Jhonatan Arenas 🎨
Explore a curated selection of my projects and case studies that showcase my ability to turn ideas into impactful digital products.
Client For:
Internal Project
Services:
Backend API, Security Hardening, Email Delivery, TLS Configuration
https://www.iforwhile.com/contactOverview
Spring Boot backend API that receives contact form submissions from the iforwhile V1 website. It verifies reCAPTCHA v3 tokens to prevent spam and sends emails using a secured business mailbox. The API is served over HTTPS, and outgoing emails are transmitted via TLS encrypted SMTP, ensuring end to end security.
Challenges
The main challenge was combining robust anti spam validation, reliable email delivery, and a minimal public surface area in a low maintenance API.
reCAPTCHA v3 Verification
- Challenge: Blocking spam while keeping the form experience smooth.

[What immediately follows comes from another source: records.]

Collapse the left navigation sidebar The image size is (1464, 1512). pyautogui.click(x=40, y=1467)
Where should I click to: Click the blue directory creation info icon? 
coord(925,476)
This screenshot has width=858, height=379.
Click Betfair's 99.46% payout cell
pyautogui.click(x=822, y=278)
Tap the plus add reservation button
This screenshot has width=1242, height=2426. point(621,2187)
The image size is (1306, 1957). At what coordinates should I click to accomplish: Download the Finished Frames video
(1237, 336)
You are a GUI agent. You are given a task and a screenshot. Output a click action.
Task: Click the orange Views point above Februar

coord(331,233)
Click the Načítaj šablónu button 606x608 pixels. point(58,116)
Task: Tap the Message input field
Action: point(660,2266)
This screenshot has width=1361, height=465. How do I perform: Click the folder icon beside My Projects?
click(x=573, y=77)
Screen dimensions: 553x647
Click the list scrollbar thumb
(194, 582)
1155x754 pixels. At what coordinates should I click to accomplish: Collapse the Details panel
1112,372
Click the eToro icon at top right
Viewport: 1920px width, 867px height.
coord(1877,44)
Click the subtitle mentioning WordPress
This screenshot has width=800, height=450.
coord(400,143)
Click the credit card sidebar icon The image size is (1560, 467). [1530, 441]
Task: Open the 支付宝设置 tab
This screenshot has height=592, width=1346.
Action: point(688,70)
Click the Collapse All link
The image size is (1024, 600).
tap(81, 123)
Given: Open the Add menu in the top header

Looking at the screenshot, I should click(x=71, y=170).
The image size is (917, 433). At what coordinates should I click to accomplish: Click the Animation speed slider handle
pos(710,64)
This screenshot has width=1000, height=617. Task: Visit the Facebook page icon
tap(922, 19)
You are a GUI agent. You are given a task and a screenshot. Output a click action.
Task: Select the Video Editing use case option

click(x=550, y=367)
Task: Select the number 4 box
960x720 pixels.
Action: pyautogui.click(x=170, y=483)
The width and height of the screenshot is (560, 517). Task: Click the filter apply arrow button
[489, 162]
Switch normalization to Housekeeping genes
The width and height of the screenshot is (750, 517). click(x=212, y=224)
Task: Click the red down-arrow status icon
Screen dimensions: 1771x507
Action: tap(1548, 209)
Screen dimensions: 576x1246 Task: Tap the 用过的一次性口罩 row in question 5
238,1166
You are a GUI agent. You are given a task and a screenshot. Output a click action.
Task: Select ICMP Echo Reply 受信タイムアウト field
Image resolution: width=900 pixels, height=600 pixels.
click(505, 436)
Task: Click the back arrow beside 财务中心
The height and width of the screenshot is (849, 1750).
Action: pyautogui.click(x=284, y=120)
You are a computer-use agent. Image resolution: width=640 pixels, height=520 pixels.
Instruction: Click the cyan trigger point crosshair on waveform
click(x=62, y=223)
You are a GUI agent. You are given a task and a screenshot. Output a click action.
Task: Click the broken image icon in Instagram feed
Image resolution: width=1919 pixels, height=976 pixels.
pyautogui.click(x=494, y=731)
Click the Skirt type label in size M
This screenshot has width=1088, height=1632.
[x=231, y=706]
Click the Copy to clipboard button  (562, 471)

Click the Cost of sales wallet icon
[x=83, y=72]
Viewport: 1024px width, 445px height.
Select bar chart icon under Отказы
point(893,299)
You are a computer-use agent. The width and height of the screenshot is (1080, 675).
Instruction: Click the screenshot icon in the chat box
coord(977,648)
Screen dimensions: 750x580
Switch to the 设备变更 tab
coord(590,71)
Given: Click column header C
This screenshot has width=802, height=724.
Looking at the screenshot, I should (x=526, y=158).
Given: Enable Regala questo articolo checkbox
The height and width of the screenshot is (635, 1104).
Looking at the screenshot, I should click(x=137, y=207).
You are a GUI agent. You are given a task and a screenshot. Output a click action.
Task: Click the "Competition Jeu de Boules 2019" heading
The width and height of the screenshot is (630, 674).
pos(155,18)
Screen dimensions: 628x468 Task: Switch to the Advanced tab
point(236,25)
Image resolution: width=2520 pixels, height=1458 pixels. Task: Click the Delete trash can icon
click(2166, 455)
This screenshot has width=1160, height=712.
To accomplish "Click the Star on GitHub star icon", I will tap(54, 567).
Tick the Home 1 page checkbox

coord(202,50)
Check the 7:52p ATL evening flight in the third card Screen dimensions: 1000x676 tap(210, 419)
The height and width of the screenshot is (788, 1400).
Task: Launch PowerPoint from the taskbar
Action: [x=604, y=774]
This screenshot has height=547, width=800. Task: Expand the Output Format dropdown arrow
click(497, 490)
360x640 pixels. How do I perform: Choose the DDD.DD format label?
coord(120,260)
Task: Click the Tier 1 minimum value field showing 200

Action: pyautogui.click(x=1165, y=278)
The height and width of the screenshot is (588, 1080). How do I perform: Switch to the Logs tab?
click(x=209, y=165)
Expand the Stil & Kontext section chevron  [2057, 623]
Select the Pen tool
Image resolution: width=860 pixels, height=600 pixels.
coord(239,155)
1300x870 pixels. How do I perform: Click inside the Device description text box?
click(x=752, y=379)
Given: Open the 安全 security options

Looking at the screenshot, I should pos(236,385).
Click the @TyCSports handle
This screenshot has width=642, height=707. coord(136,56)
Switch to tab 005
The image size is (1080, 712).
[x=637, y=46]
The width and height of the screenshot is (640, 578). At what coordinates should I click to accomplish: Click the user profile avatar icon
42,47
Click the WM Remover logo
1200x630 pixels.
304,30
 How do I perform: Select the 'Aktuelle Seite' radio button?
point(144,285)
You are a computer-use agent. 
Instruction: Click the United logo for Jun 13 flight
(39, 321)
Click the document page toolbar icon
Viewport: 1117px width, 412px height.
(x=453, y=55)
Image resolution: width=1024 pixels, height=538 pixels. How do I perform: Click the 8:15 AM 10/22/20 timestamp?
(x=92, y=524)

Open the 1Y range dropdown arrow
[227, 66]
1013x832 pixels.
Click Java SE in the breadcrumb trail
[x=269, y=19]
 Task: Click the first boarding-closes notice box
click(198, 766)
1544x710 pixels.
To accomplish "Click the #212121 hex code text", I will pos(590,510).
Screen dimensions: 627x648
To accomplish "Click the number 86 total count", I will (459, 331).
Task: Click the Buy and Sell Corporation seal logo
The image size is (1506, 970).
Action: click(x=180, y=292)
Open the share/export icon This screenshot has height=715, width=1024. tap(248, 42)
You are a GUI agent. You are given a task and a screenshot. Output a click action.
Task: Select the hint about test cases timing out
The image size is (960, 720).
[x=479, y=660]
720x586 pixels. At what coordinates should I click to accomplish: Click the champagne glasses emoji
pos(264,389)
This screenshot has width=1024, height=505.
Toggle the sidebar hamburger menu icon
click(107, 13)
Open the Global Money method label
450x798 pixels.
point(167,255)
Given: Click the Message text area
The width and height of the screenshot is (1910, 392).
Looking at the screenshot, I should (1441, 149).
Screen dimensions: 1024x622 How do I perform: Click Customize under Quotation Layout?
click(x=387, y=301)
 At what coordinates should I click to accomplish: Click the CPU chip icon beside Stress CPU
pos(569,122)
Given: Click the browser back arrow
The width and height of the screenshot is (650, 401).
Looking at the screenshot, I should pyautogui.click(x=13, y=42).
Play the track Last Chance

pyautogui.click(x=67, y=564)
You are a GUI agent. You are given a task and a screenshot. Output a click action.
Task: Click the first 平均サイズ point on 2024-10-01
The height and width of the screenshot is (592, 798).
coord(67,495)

- Solution: Server side verification of reCAPTCHA v3 with score thresholds and explicit error handling for traceability.
Secure Email Delivery
- Challenge: Ensuring encrypted delivery with high deliverability.
- Solution: SMTP over TLS with strong authentication; business sender configuration and retry handling.
API Hardening
- Challenge: Expose the smallest possible public surface and avoid abuse.
- Solution: Restricted CORS, rate limiting, payload sanitization, and deployment behind a reverse proxy with HTTPS.
Results/Conclusion:
A reliable, secure contact channel with low spam rates, clear observability, and consistent response times in production.